# [What you have to do]
Copy the records word for word, from their first line through the line that contains "tap(580, 62)", including that line.
--- Start ---
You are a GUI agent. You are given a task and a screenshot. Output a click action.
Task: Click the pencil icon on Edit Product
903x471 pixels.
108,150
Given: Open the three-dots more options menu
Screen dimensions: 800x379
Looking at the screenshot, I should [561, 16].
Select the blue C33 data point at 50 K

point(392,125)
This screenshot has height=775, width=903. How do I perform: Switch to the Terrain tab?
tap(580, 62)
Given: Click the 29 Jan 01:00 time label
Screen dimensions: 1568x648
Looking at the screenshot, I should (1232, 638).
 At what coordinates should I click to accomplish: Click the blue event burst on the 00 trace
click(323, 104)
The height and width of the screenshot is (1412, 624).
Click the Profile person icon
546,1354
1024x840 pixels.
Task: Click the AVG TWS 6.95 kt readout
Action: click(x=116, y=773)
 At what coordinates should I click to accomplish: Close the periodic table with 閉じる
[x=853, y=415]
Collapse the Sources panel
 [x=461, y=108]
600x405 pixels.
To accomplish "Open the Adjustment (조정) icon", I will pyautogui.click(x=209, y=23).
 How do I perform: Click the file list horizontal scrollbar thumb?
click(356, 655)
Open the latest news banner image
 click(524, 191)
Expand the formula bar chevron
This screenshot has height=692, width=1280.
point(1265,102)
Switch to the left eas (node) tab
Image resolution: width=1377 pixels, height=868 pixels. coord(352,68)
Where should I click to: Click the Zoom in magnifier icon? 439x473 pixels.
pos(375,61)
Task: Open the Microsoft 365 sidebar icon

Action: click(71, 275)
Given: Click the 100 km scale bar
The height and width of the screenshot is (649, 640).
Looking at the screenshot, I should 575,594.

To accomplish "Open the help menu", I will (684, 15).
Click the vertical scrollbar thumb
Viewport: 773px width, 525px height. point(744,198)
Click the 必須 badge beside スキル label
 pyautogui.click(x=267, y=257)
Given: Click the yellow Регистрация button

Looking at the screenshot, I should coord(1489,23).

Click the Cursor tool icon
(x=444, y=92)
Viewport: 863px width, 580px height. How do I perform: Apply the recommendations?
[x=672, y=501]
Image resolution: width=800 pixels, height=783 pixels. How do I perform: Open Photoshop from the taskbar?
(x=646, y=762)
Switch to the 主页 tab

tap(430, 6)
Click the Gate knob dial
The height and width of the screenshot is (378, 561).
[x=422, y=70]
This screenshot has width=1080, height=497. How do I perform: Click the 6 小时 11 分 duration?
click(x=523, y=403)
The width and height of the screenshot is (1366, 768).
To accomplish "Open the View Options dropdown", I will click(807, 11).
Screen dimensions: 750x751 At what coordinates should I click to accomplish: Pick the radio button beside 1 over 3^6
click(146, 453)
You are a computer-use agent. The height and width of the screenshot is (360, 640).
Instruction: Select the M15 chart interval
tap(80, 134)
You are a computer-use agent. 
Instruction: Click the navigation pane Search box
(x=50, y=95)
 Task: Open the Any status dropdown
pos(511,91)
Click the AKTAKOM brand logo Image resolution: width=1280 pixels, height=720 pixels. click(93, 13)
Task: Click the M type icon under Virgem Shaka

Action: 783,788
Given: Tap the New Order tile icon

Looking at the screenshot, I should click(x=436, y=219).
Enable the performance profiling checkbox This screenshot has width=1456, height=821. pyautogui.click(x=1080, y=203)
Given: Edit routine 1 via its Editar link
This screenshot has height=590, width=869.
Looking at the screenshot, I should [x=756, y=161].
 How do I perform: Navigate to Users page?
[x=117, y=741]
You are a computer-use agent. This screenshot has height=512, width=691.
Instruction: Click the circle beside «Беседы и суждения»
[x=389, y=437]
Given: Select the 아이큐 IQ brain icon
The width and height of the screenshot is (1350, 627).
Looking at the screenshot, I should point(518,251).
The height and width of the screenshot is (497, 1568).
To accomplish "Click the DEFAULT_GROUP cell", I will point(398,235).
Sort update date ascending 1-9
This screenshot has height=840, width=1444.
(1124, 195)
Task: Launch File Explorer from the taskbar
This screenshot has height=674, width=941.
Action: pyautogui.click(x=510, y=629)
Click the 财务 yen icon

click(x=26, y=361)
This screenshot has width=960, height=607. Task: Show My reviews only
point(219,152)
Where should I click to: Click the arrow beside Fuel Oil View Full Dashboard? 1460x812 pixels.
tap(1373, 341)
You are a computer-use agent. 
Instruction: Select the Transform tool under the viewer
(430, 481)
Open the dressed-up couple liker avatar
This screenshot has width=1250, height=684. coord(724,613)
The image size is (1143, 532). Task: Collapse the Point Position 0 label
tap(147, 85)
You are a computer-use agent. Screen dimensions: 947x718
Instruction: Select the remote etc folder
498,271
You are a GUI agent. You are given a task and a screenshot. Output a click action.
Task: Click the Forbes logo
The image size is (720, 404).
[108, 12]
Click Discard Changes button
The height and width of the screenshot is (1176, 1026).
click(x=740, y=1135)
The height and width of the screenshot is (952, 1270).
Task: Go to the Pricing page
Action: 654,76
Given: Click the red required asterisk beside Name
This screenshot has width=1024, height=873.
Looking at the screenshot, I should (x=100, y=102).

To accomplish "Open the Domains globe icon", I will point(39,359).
--- End ---
# [Exercise output]
You are a GUI agent. You are given a task and a screenshot. Output a click action.
Task: Click the pencil icon on Edit Product
903x471 pixels.
108,150
Given: Open the three-dots more options menu
Screen dimensions: 800x379
Looking at the screenshot, I should [561, 16].
Select the blue C33 data point at 50 K

point(392,125)
This screenshot has height=775, width=903. How do I perform: Switch to the Terrain tab?
tap(580, 62)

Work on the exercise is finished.